Ash, a British scholar and journalist, does credit Ostpolitik for removing the German bogey. When Chancellor Willy Brandt dropped to his knees at the Warsaw ghetto monument in 1970, he did more for reconciliation than an army of diplomats. With its strategy of encouraging an ever-growing flow of visitors from the Soviet bloc, Ostpolitik was also successful in “weaving” closer human ties through an increasingly permeable iron Curtain. But Ash contends that the fundamental premise of Ostpolitik proved wrong. “West German policymakers had aimed at reform from above,” he writes. “Instead, the change came through rebellion from below.”
It was a premise with destructive consequences. Living through what Ash describes as “a 28-year-long hostage crisis” from the time the wall went up, West German politicians succumbed to escalating blackmail. They paid huge ransoms to Erich Honecker’s regime to “buy free” political prisoners and other East Germans. Along with a variety of other payments to the East German authorities, Bonn ended up subsidizing them to the tune of billions of dollars a year.

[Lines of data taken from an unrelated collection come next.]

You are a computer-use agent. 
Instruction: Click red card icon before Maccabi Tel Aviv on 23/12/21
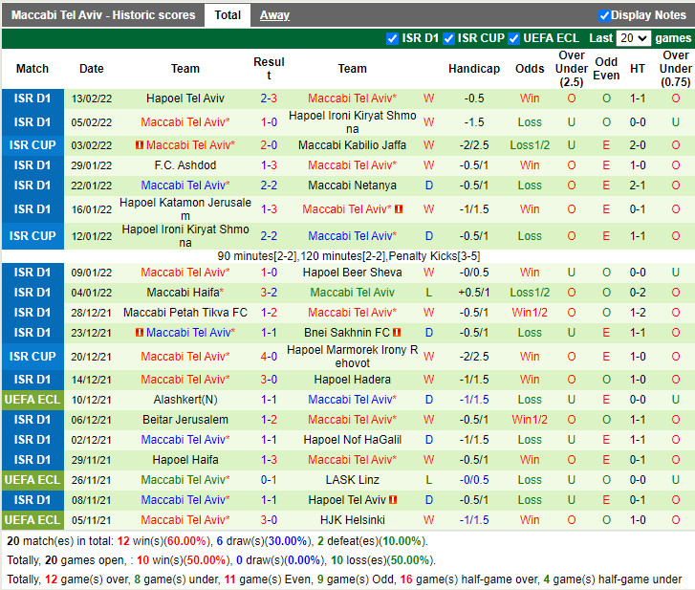(140, 333)
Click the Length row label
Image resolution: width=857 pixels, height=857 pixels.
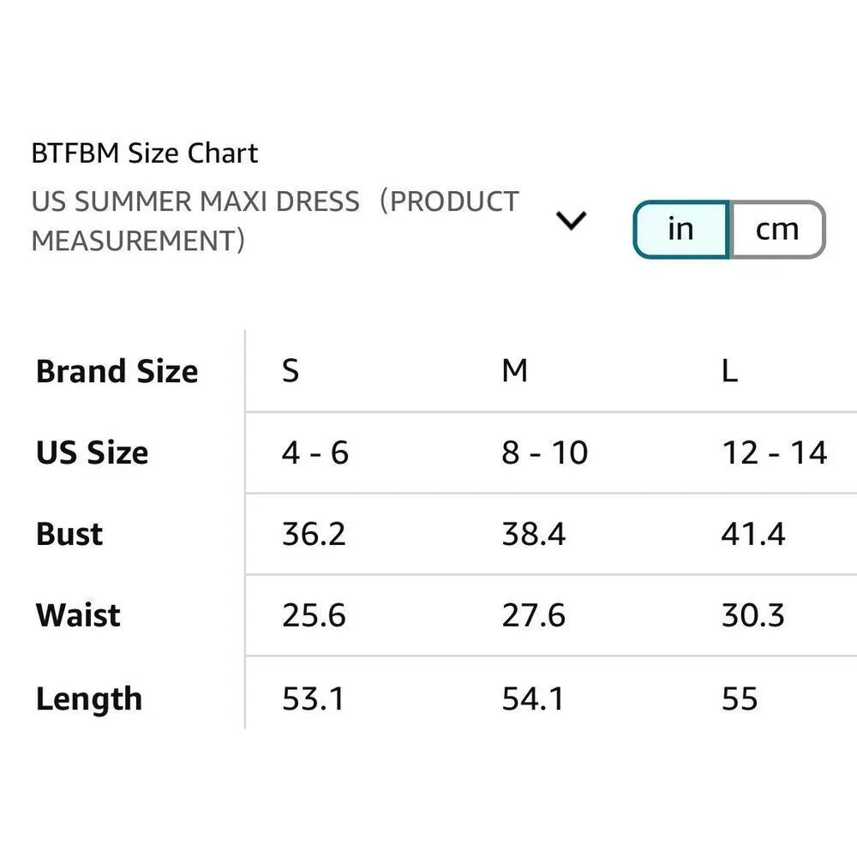(x=88, y=699)
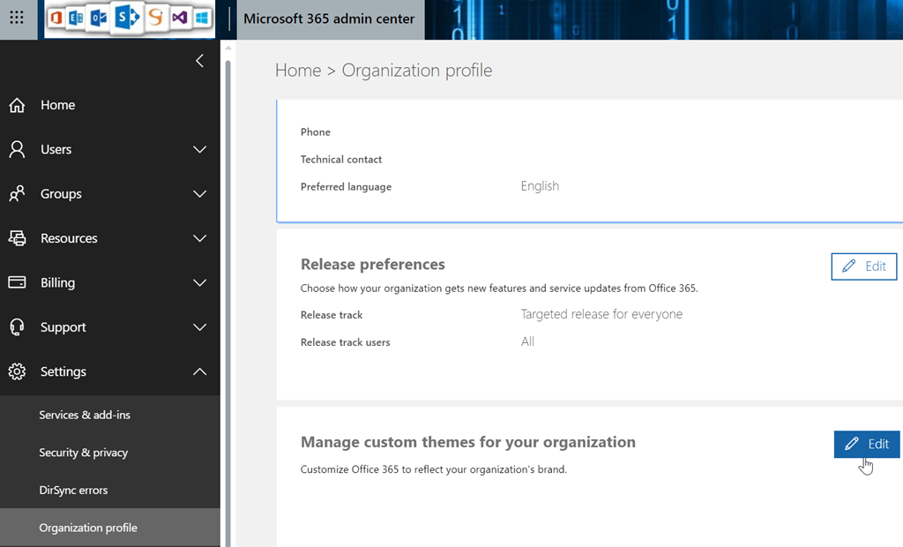The width and height of the screenshot is (903, 547).
Task: Click the Groups people icon
Action: (17, 194)
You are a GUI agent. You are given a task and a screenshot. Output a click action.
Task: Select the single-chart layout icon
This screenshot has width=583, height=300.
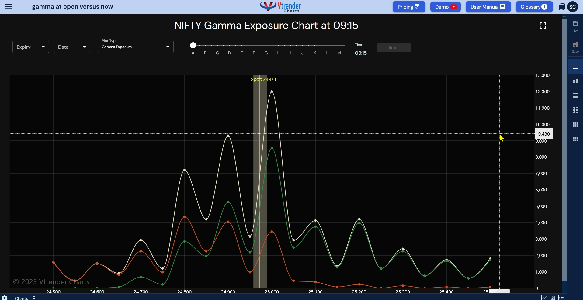coord(575,66)
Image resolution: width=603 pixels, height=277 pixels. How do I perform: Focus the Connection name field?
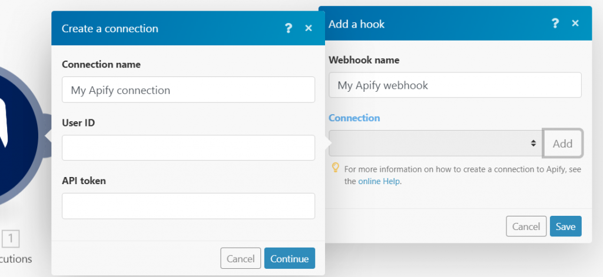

This allowed Honecker to ignore pressures for reform, making life for the remaining “hostages” all that more miserable. While convincing themselves they were encouraging more moderate policies from above, West German leaders competed with each other to embrace Honecker and other Eastern European Communist leaders, turning their back on grass-roots dissent from below. Chancellor Helmut Schmidt disdained Jimmy Carter’s humanrights crusade and cringed at Ronald Reagan’s ringing denunciations of the imposition of martial law in Poland. Brandt, who had endeared himself to the Poles in 1970, shocked them 15 years later by meeting with Gen. Wojciech Jaruzelski, who had launched the crackdown on Solidarity in Poland, while refusing to see Lech Walesa.
Later, Chancellor Helmut Kohl, a Christian Democrat, offered more rhetorical support for opposition movements in Eastern Europe than his Social Democratic predecessors, but did not change the basic thrust of Ostpolitik. As Ash points out, the American approach of encouraging change from below, not German policy was vindicated by history.
Infused by his firsthand knowledge of Eastern Europe’s transformation, Ash is at his best when describing how West German leaders lost their way in the tricky years of the cold war, only to stumble upon a kind of victory that they had never imagined. At times, his chronicle sags under the weight of the nebulous official policy pronouncements he endlessly cites to make his case; and the latter sections on Germany after unification offer only a meandering introduction to the new era. But in systematically debunking the myths of Ostpolitik and exposing the more egregious behavior of its most fervent proponents, Ash has no equal.